NEW YORK, May 1, 2019 /PRNewswire/ -- Project ALS signals the start of its 5th annual Don't Talk-a-Thon, a digital fundraising campaign in which supporters vow to take at least an hour of silence to raise awareness and funds for amyotrophic lateral sclerosis (ALS) research.
Throughout the month of May, supporters will pledge to take an hour or more of silence on Thursday, May 30. Supporters create an online fundraising page to raise funds for the Don't Talk-a-Thon campaign. Participants also upload a photo of themselves holding a sign titled "I'm not talking for" and fill in a name or cause motivating them to take a vow of silence.
Avery Niedrowski, 17, from Exeter Township, Pennsylvania started the Don't Talk-a-Thon in 2009 after her grandfather, John Wetherhold, passed away from ALS in 2007. Niedrowski took a vow of silence to honor his memory with the hopes of raising money for ALS research, so no one else would have to experience the pain she felt for her departed Grandpa John. Her efforts raised almost $10,000 in the first year which she donated to Project ALS.
"I experienced firsthand how powerful it is when a large group of people remain silent for an hour for a good cause," Avery explained in her kickoff letter for this year's Don't Talk-a-Thon.

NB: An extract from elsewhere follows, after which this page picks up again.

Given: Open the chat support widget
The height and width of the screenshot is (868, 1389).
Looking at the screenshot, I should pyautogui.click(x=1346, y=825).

Since the first Don't Talk-a-Thon, a total of $600,000 has been raised with $180,000 of that amount raised during last year's campaign. This year, funds will go towards the Project ALS Therapeutics Core at Columbia, a 3-year, $6.3 million initiative toward the first meaningful therapies for ALS. The Core is the world's first and only partnership between a world-class academic institution and a leading nonprofit organization dedicated to a full-spectrum approach to ALS drug development, preclinical evaluation, and human clinical trials.
About Project ALS
Jenifer Estess, her sisters and friends, started Project ALS in 1998, when Jenifer was diagnosed with ALS. Project ALS shifted the paradigm of ALS research, requiring its funded researchers and doctors to work together in small teams, toward a new standard of results-oriented accountability. In 20 years, Project ALS has overseen productive research collaborations among 25 leading institutions leading to the discovery of over 60 ALS genes, the development of the world's first patient-based models of ALS, and now, the acceleration of ALS drug testing and clinical trials.